[Critique parue exclusivement dans la version numérique de la revue]
Ce premier roman met en scène trois personnages, au cœur d’une métropole habitée par une puissance monstrueuse et assassine. Ce premier monstre du roman, invisible et cruel, restera plus insaisissable encore que celui de Planète interdite. Mais on sent son effet sur toute la société, scotchée aux chaînes d’information en continu pour apprendre ses derniers méfaits – et peut-être qui il est ou ce qu’il est.
C’est sur cette question de l’identité du monstre en trame de fond que se déploie l’aventure de David, Alice et Dominique. David est un cadre moyen, marié et père de deux enfants. Plutôt sportif, sûr de lui, pas de Rolex mais bientôt sans doute, installé dans sa berline, il profite de l’absence de sa famille pour errer dans la ville en quête d’une aventure d’un soir, après s’être embué l’esprit de quelques drogues. De temps à autre, des visions de corps saignants s’emparent de son esprit et il se met à dévorer des kilos de viande.
Alice est une enseignante mal dans sa peau : peu à l’aise avec un corps banal, sans vocation pour son métier, célibataire marquée par le divorce de ses parents, elle est incapable de s’ouvrir à autrui. Alors le soir, devant sa télévision, elle modèle maladroitement des statuettes en argile, reste d’une vague ambition d’enfant d’être un jour artiste. Jusqu’à ce que sa dernière statuette semble s’animer d’une vie propre…

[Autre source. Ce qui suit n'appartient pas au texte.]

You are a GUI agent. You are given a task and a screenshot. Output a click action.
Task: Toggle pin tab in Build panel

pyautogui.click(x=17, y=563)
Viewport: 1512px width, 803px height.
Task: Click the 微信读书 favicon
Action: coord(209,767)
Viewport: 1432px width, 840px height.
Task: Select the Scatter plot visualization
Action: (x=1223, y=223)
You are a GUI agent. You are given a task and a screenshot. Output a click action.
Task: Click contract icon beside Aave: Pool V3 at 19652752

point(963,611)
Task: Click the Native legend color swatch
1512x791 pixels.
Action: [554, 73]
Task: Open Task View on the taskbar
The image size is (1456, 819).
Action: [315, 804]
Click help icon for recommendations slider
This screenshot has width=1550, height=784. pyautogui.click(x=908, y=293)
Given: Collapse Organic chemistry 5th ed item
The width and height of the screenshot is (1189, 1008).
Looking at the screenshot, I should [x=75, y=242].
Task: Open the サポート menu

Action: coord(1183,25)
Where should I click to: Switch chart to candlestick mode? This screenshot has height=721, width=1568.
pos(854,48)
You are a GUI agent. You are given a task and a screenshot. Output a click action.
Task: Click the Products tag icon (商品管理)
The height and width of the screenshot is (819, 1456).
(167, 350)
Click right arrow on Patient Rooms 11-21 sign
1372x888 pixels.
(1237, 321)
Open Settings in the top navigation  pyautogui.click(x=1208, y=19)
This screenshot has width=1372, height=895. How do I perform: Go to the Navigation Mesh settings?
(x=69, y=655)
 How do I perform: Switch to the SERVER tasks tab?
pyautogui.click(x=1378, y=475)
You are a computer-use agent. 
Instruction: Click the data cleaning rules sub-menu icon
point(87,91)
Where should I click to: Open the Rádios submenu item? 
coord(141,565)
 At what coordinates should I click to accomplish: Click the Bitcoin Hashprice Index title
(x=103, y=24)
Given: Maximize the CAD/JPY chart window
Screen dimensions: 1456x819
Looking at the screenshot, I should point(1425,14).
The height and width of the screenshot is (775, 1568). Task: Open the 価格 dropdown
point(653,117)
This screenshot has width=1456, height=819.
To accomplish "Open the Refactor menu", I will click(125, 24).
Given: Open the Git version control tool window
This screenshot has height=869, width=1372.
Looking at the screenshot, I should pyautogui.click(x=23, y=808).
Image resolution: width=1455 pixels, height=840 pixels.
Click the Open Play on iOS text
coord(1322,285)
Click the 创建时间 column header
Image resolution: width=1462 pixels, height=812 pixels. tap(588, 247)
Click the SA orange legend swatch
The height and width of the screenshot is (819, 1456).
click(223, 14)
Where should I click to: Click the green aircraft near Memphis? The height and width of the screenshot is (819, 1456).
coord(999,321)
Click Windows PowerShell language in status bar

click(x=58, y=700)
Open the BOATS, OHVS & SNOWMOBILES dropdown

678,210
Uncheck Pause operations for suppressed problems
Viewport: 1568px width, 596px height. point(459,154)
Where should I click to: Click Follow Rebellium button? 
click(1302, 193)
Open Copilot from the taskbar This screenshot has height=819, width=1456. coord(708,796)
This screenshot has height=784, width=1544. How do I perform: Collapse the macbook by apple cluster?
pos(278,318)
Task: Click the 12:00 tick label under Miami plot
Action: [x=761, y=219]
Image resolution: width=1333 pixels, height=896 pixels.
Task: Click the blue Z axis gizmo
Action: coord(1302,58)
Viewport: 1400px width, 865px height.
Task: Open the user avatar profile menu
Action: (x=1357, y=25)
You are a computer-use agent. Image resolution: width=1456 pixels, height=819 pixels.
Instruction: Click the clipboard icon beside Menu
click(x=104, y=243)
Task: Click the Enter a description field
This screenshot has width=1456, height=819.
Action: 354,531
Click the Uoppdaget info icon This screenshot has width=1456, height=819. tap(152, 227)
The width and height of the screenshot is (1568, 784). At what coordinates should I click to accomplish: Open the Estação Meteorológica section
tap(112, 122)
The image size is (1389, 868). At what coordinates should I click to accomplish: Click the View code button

Dominique est à l’orée de la vieillesse, et insatisfait. Il est homme mais aurait voulu toute sa vie être une femme. Retranché dans une vaste demeure qu’il a transformée en cabinet de curiosités, il a ouvert un restaurant de mensonges, où grâce à ses filtres magiques, il concocte des plats qui délieront les langues et feront se parler sincèrement les convives qui viennent y manger. Bien évidemment, Alice et David, réunis par le hasard d’un site de rencontres, vont se retrouver dans le restaurant de Dominique et s’y mettre à nu.
Les Monstres se veut un roman tout à la fois philosophico-psychanalytique, à dispositif et d’ambiance. La question centrale est : qui sommes-nous vraiment, au fond de nous ? À quoi aspire-t-on quand on se défait des fausses ambitions et des petits compromis quotidiens ? Quels sont nos monstres intérieurs et comment peut-on les domestiquer pour être plus vrais, plus sincères avec soi-même ?
La fiction repose sur un dispositif énonciatif qui permet de distinguer les trois personnages : à David, le narrateur dit tu, à Alice vous, et de Dominique il dit il/elle.
Les chapitres sont courts et font s’alterner chacun de ces points de vue. Ils sont répartis en dix sections, chacune ouverte par la définition d’une créature imaginaire, souvent monstrueuse. Charles Roux veut écrire également un roman d’ambiance, tout en prenant le temps de bien exposer le profil psychologique de ses personnages avant de les faire se rencontrer tous trois, ce qui ne se produit qu’à la moitié du roman.
On retrouve assez exactement l’esprit de notre temps, un peu trop sans doute car finalement Les Monstres ne nous apprend pas grand-chose de plus sur nous : les personnages sont assez archétypaux, et le propos général n’a guère de mystère. La lentille que pose l’auteur sur nos vies est transparente et, finalement, l’invitation à réenchanter notre existence en sachant rompre avec le quotidien mensonger tombe à plat. Reste l’ambiance. Mais on est loin, très loin, par exemple, de la nuit féérique des Amants de Louis Malle qui a noué ces questions dans une intensité dramatique exceptionnelle.